▶ _Try it_: Pick out every line of the records that contains the word "should", and copy each one.
*** Begin section ***
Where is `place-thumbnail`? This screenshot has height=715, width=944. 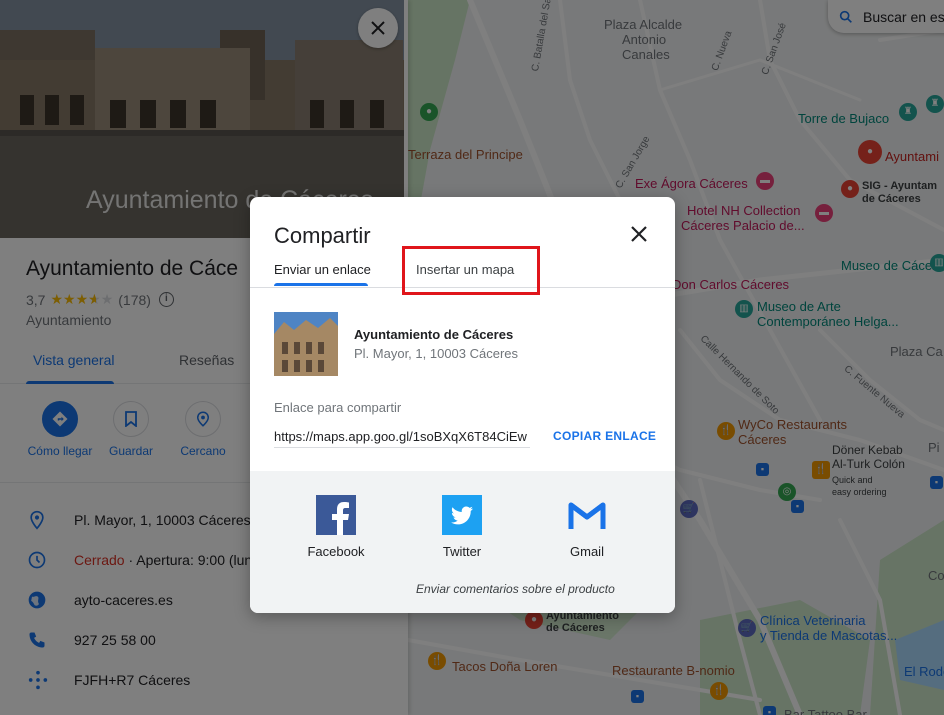 place-thumbnail is located at coordinates (306, 344).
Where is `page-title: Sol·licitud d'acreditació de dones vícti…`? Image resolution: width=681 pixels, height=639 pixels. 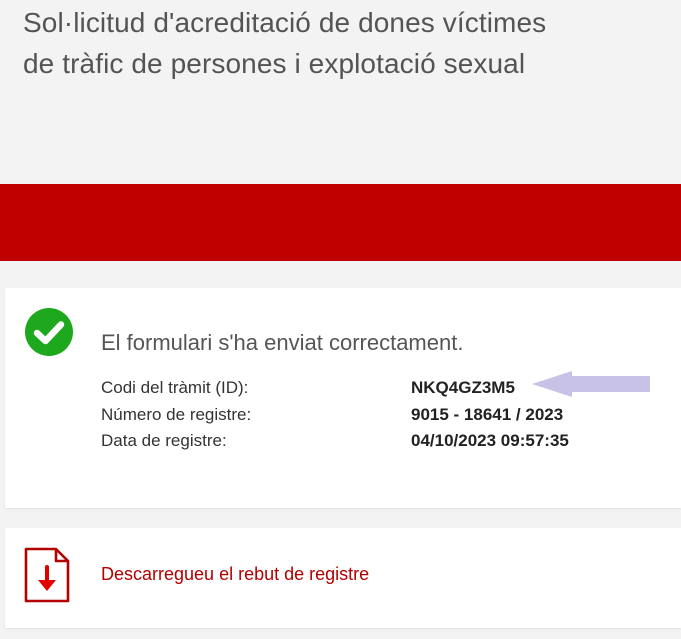
page-title: Sol·licitud d'acreditació de dones vícti… is located at coordinates (285, 43).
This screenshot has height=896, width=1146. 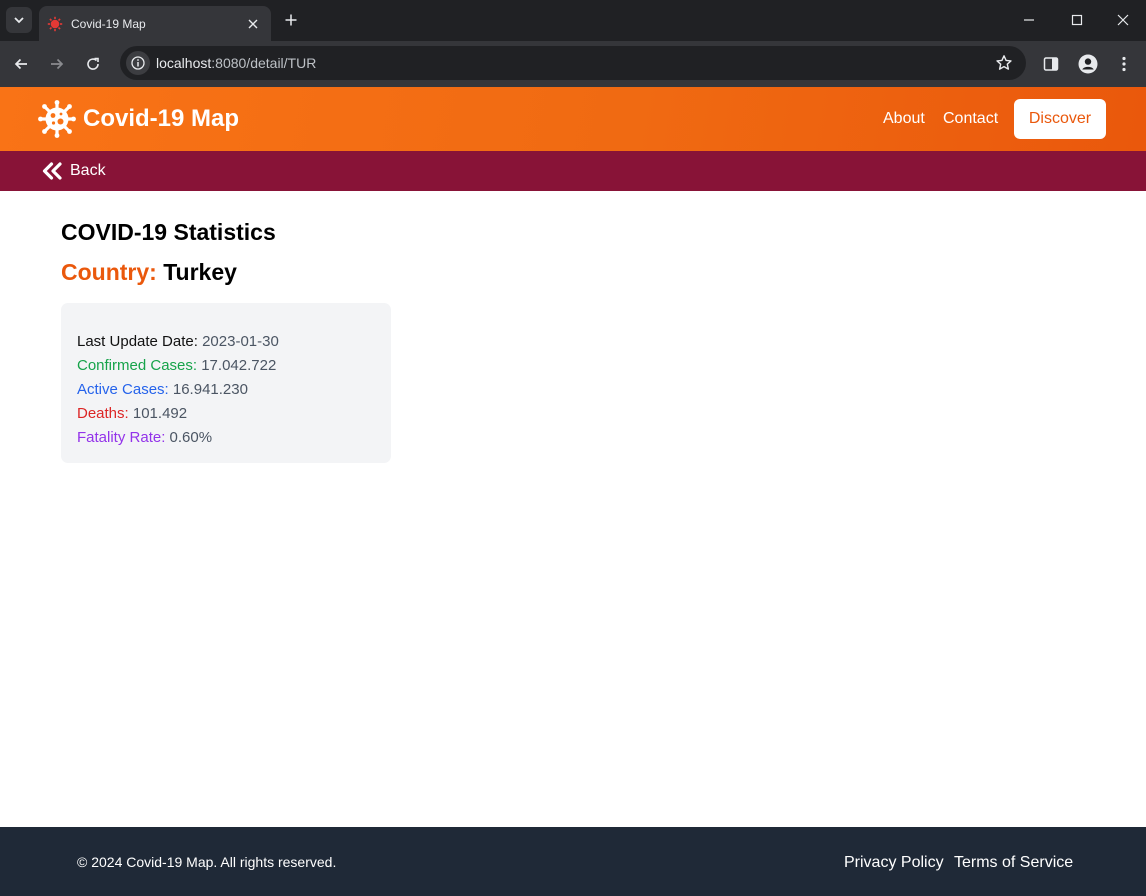 What do you see at coordinates (894, 863) in the screenshot?
I see `footer-link-privacy: Privacy Policy` at bounding box center [894, 863].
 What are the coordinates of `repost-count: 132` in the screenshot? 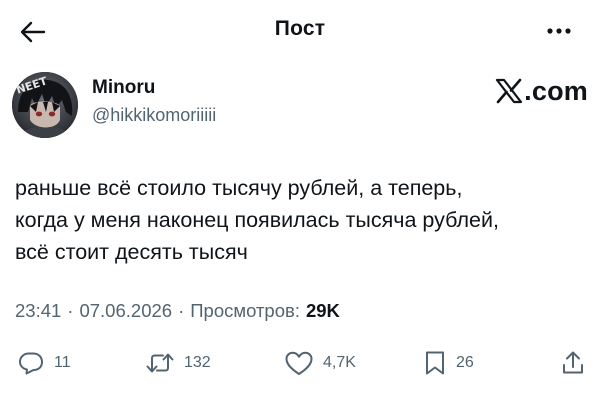 It's located at (198, 362).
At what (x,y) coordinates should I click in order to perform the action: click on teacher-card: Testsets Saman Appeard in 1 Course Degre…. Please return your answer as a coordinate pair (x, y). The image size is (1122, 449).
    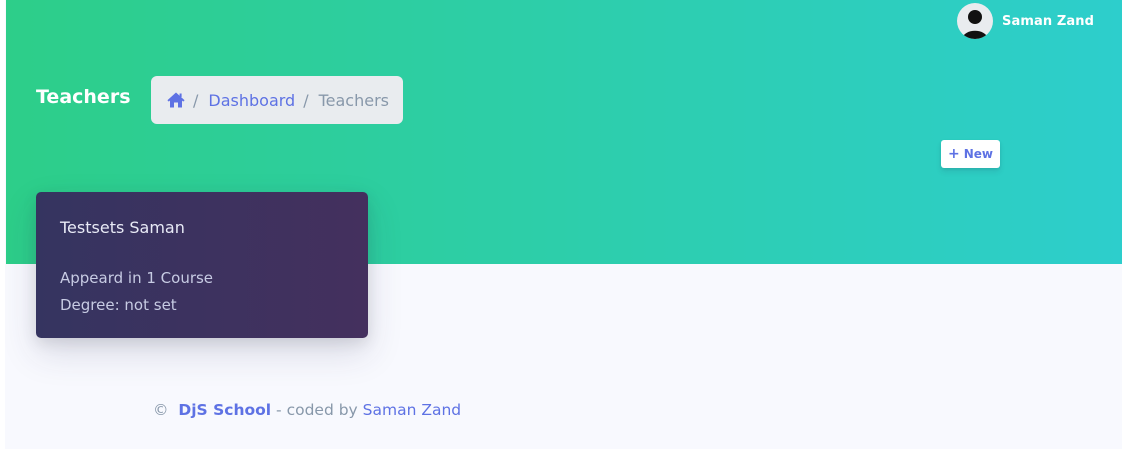
    Looking at the image, I should click on (202, 265).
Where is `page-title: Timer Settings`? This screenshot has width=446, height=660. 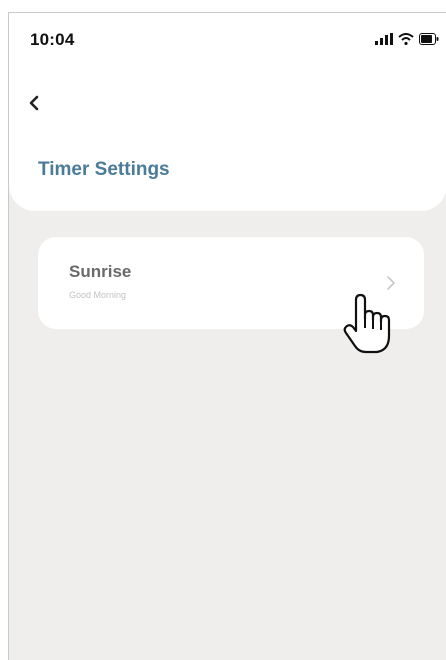 page-title: Timer Settings is located at coordinates (104, 170).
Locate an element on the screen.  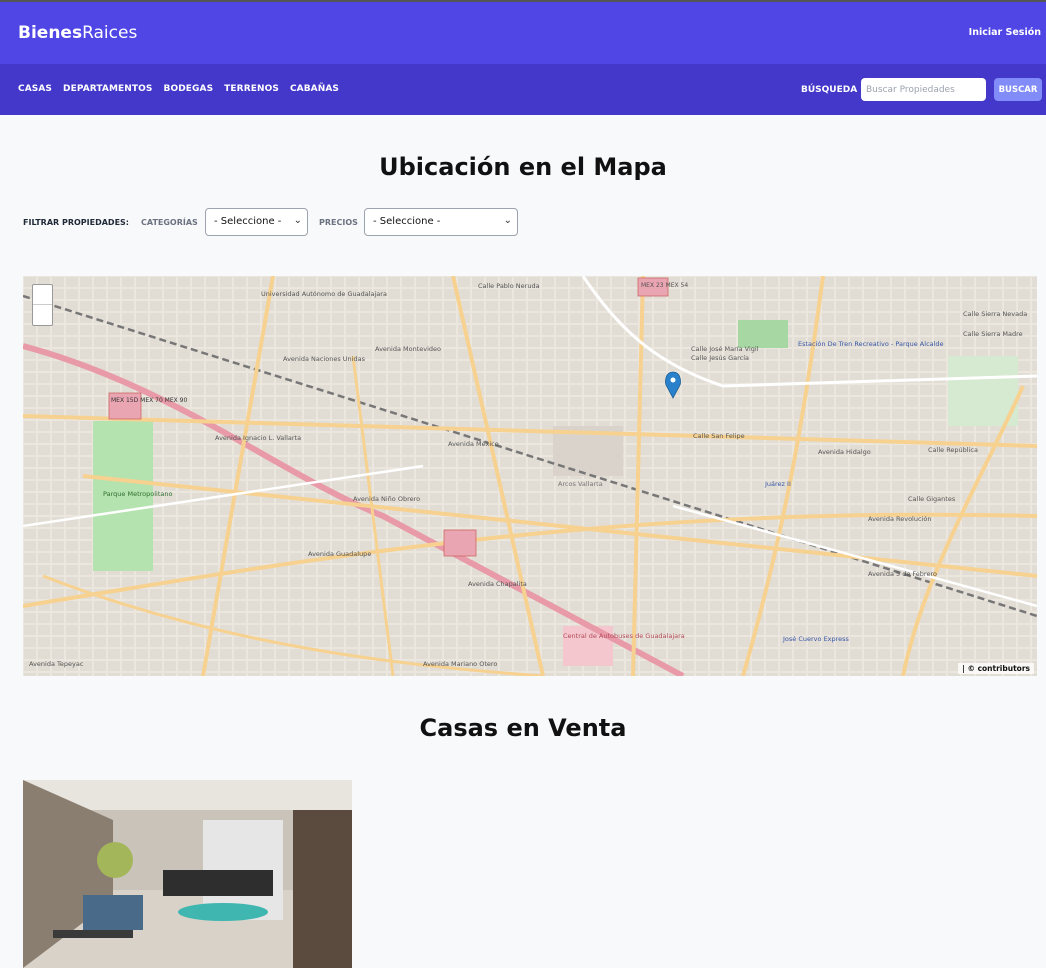
map-label: Avenida Montevideo is located at coordinates (408, 349).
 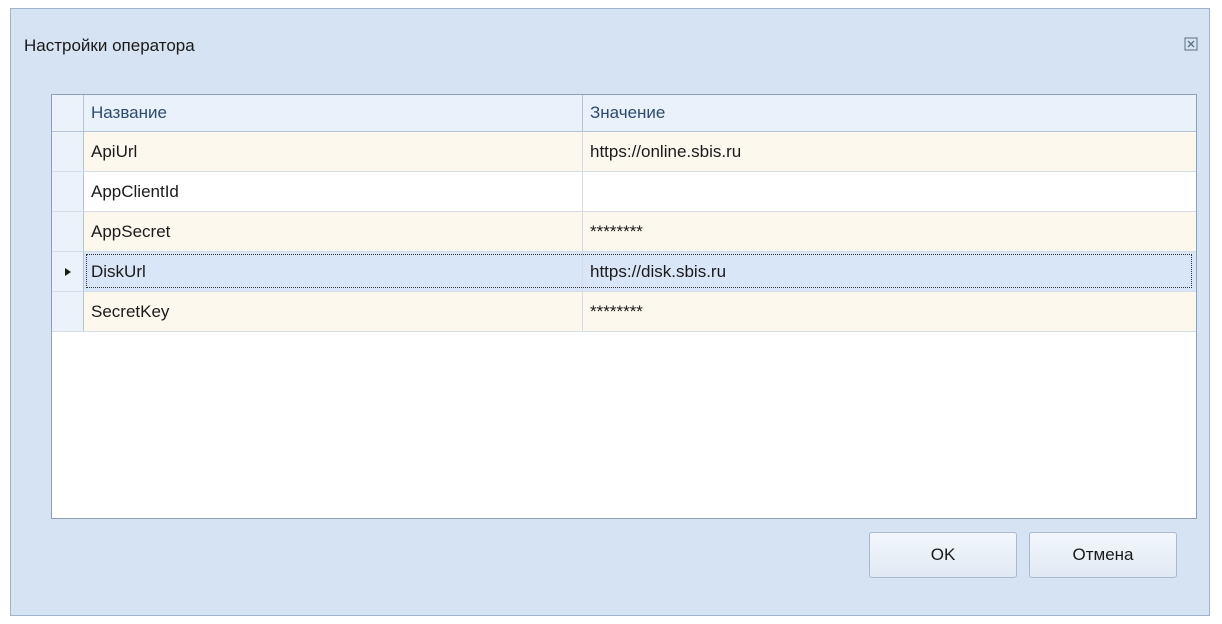 What do you see at coordinates (334, 312) in the screenshot?
I see `row-name-cell: SecretKey` at bounding box center [334, 312].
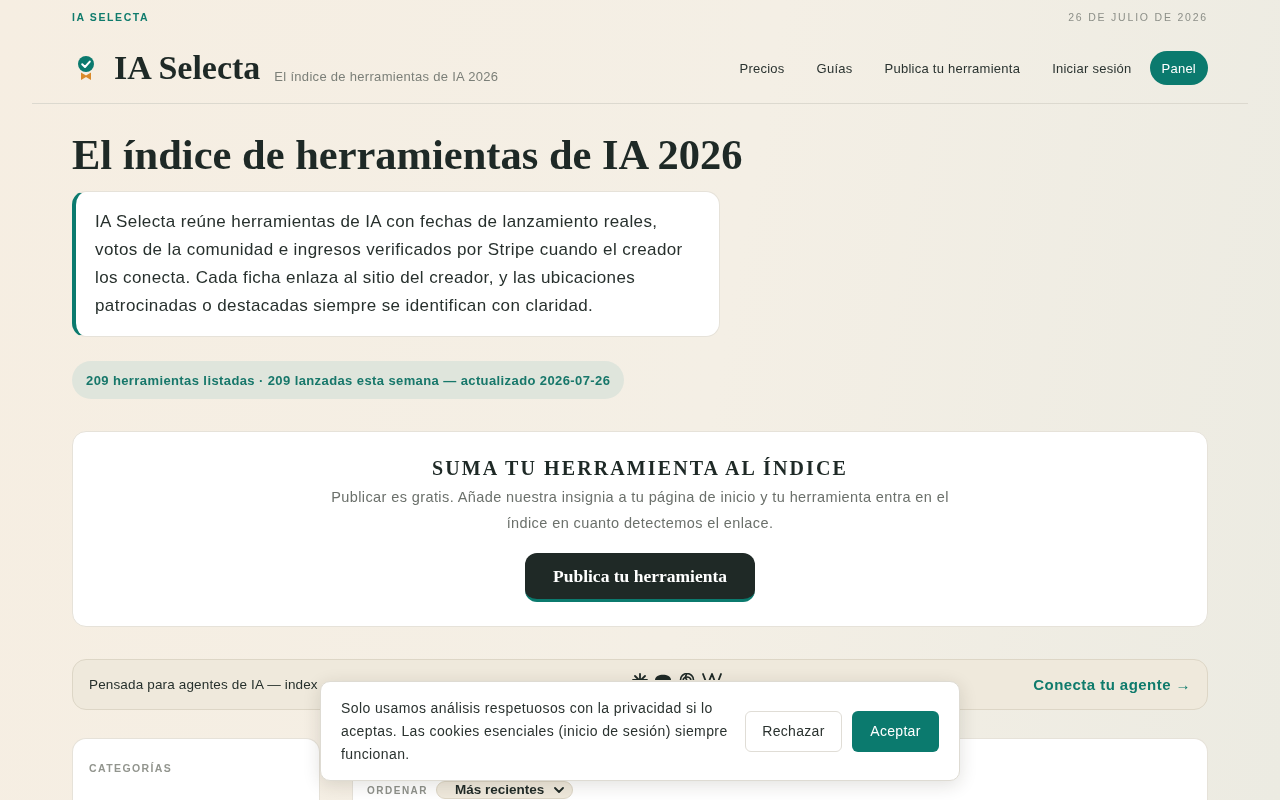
*** End section ***
▶ _Task result_:
At what (x,y) coordinates should I click in order to perform the action: click on teacher-card: Testsets Saman Appeard in 1 Course Degre…. Please return your answer as a coordinate pair (x, y). The image size is (1122, 449).
    Looking at the image, I should click on (202, 265).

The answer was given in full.